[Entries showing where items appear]
++++
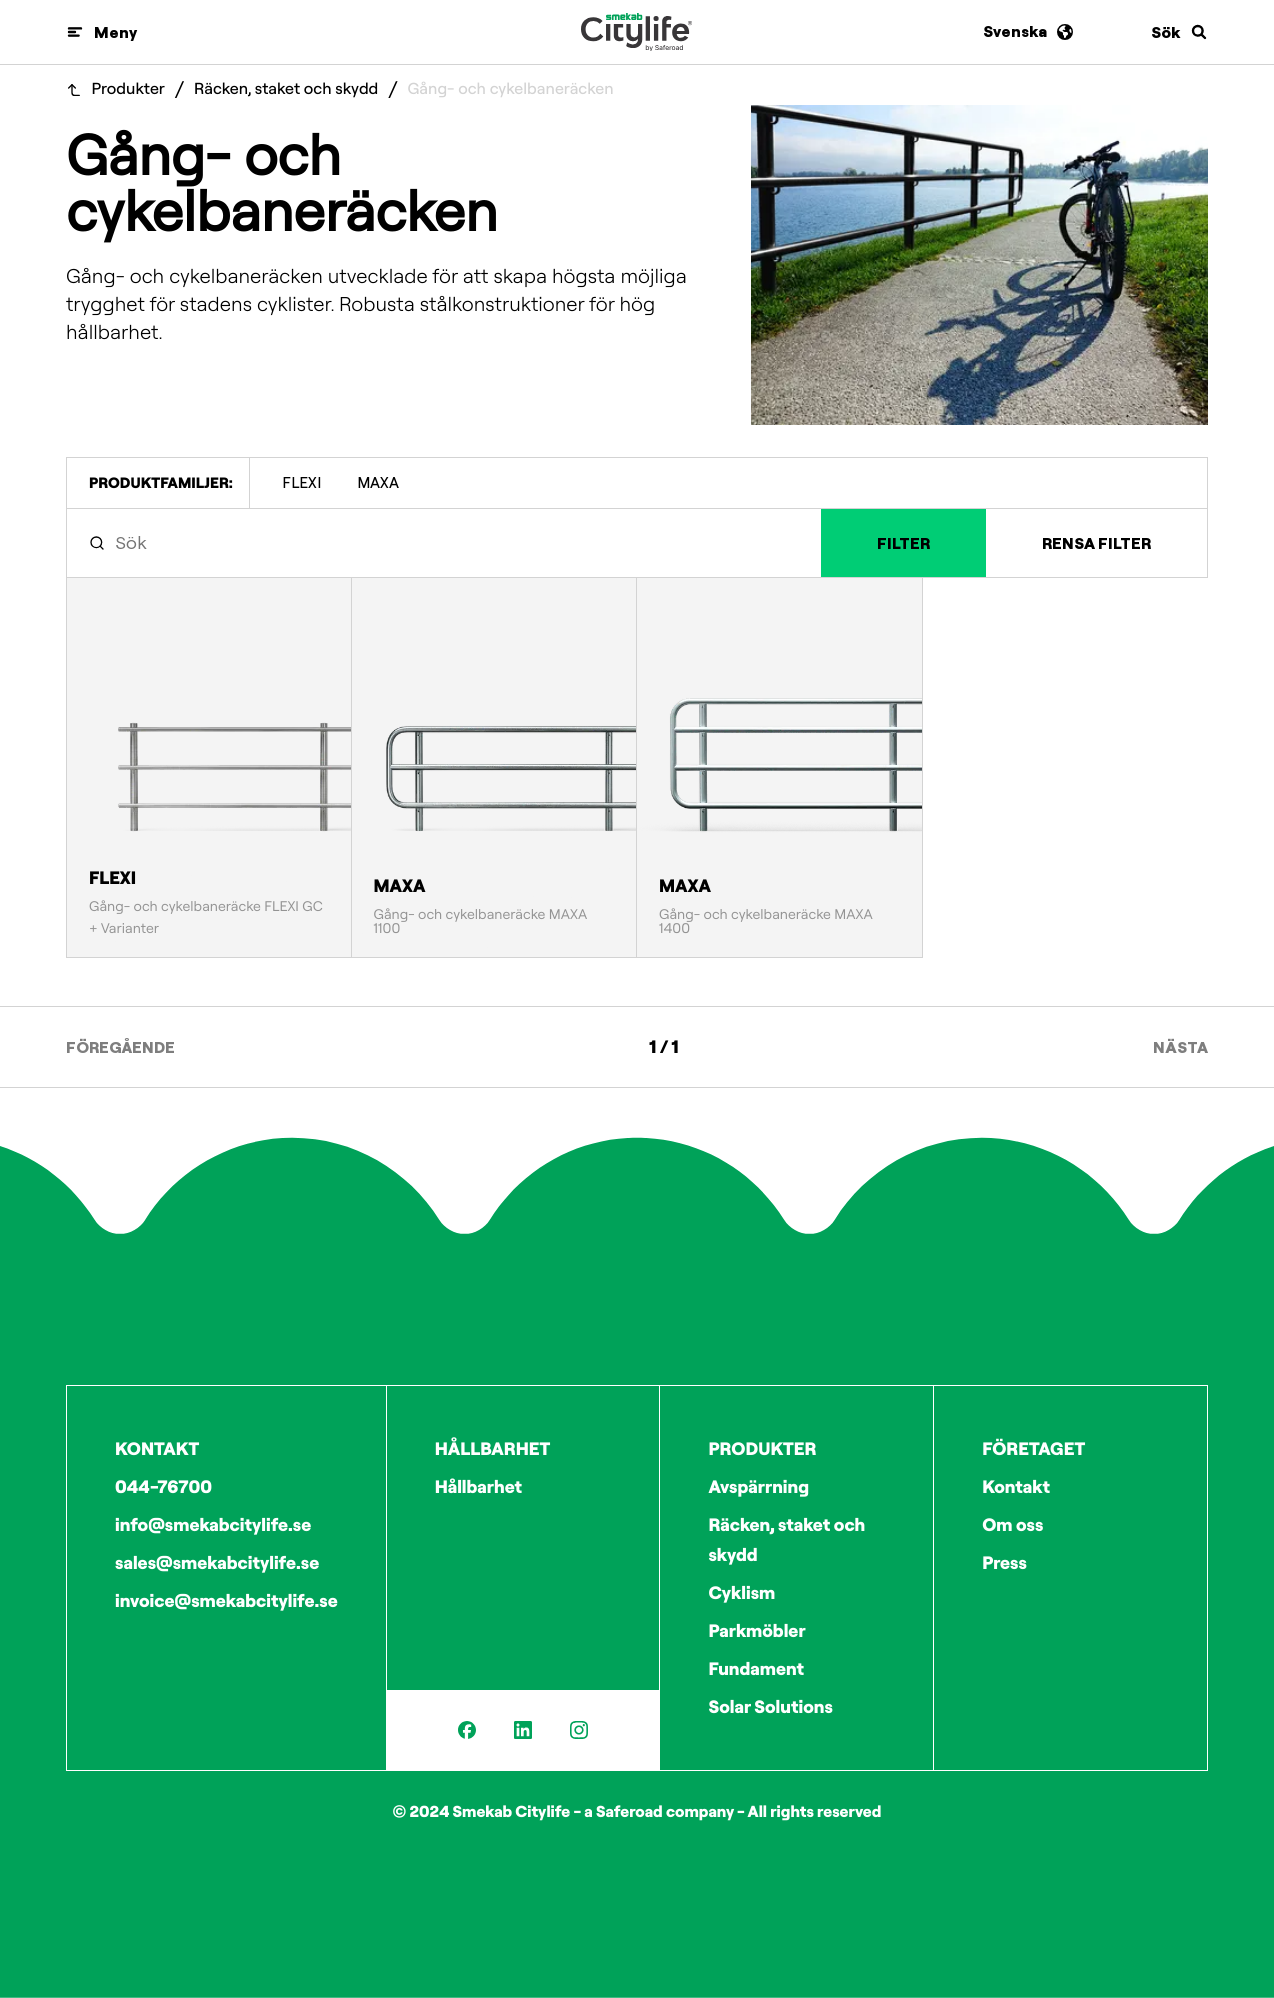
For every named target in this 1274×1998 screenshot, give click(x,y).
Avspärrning (758, 1486)
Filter (903, 543)
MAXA (378, 482)
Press (1004, 1562)
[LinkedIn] (523, 1730)
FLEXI (301, 482)
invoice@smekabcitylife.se (226, 1600)
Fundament (756, 1668)
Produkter (128, 89)
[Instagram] (579, 1730)
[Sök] (1179, 32)
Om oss (1012, 1524)
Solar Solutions (770, 1706)
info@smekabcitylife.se (213, 1524)
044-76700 (163, 1486)
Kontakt (1016, 1486)
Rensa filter (1096, 543)
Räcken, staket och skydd (286, 89)
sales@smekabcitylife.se (217, 1562)
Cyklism (741, 1592)
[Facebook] (467, 1730)
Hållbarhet (478, 1486)
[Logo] (636, 32)
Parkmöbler (756, 1630)
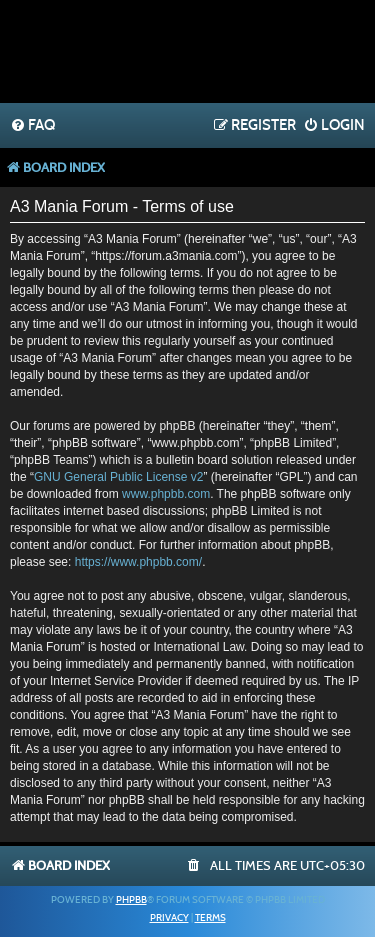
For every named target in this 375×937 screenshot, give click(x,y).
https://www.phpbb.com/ (138, 562)
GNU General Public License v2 (118, 477)
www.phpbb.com (166, 494)
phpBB (131, 900)
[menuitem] (32, 126)
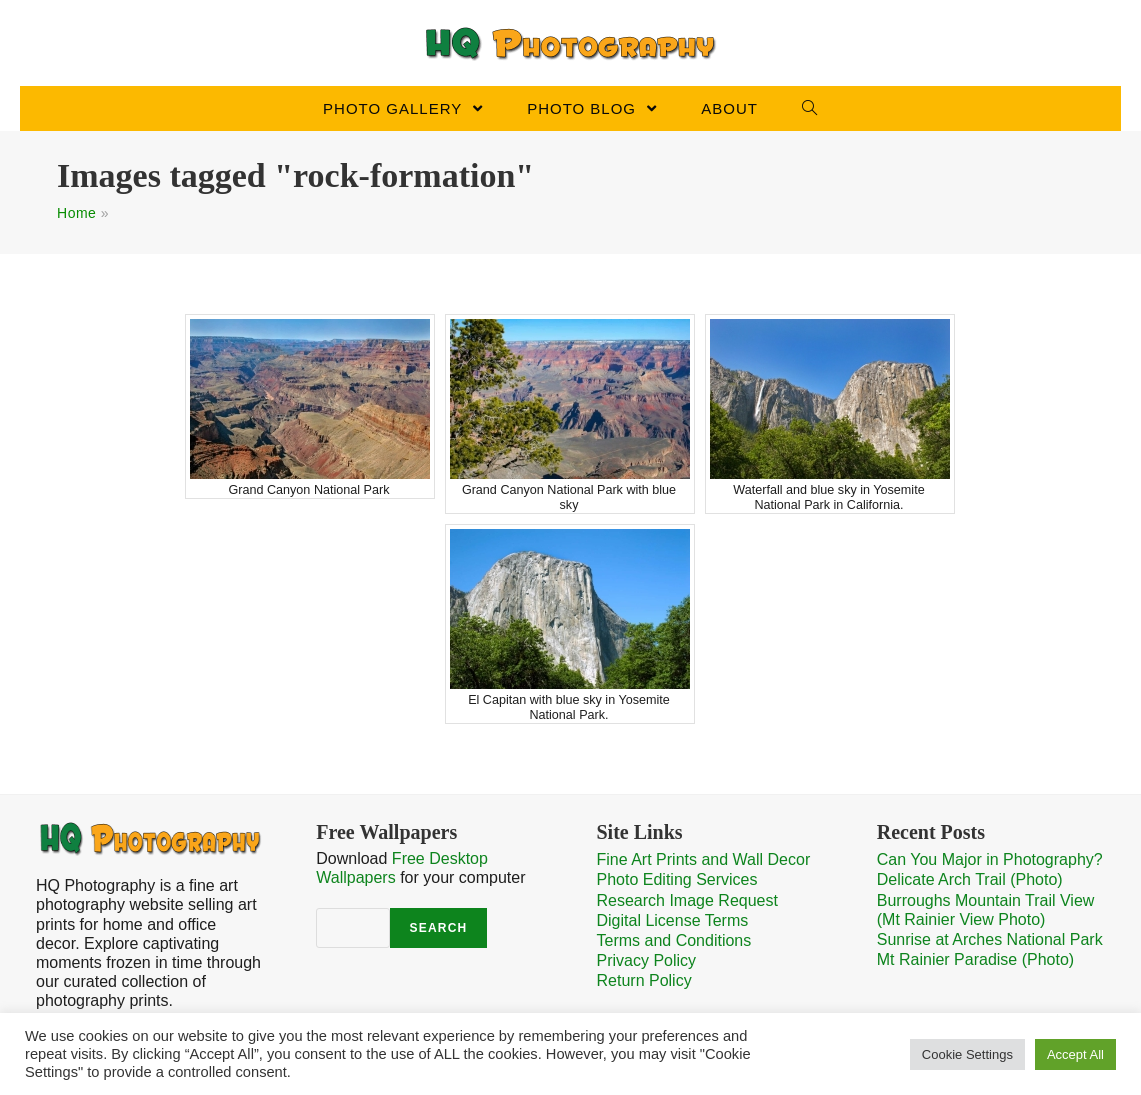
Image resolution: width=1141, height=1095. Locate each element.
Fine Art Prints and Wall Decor (704, 859)
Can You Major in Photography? (990, 859)
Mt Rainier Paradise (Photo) (975, 959)
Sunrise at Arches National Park (990, 939)
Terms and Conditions (674, 940)
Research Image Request (687, 900)
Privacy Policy (647, 960)
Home (76, 213)
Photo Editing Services (677, 879)
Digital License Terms (673, 920)
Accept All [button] (1075, 1054)
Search (439, 928)
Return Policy (644, 980)
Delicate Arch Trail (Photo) (970, 879)
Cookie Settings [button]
++++
WRITTEN REQUEST: Express the whole listing above as a numbered list, one line per number, dropping any blank lines. Leave the pictures out of your answer.

ANSWER FOR THE TASK:
1. For every named target in this 1274×1998 screenshot, give click(x,y).
2. Avspärrning (758, 1486)
3. Filter (903, 543)
4. MAXA (378, 482)
5. Press (1004, 1562)
6. [LinkedIn] (523, 1730)
7. FLEXI (301, 482)
8. invoice@smekabcitylife.se (226, 1600)
9. Fundament (756, 1668)
10. Produkter (128, 89)
11. [Instagram] (579, 1730)
12. [Sök] (1179, 32)
13. Om oss (1012, 1524)
14. Solar Solutions (770, 1706)
15. info@smekabcitylife.se (213, 1524)
16. 044-76700 (163, 1486)
17. Kontakt (1016, 1486)
18. Rensa filter (1096, 543)
19. Räcken, staket och skydd (286, 89)
20. sales@smekabcitylife.se (217, 1562)
21. Cyklism (741, 1592)
22. [Facebook] (467, 1730)
23. Hållbarhet (478, 1486)
24. [Logo] (636, 32)
25. Parkmöbler (756, 1630)
26. For every named target in this 375×937 screenshot, give click(x,y).
27. https://www.phpbb.com/ (138, 562)
28. GNU General Public License v2 (118, 477)
29. www.phpbb.com (166, 494)
30. phpBB (131, 900)
31. [menuitem] (32, 126)
32. Image resolution: width=1141, height=1095. Locate each element.
33. Fine Art Prints and Wall Decor (704, 859)
34. Can You Major in Photography? (990, 859)
35. Mt Rainier Paradise (Photo) (975, 959)
36. Sunrise at Arches National Park (990, 939)
37. Terms and Conditions (674, 940)
38. Research Image Request (687, 900)
39. Privacy Policy (647, 960)
40. Home (76, 213)
41. Photo Editing Services (677, 879)
42. Digital License Terms (673, 920)
43. Accept All [button] (1075, 1054)
44. Search (439, 928)
45. Return Policy (644, 980)
46. Delicate Arch Trail (Photo) (970, 879)
47. Cookie Settings [button]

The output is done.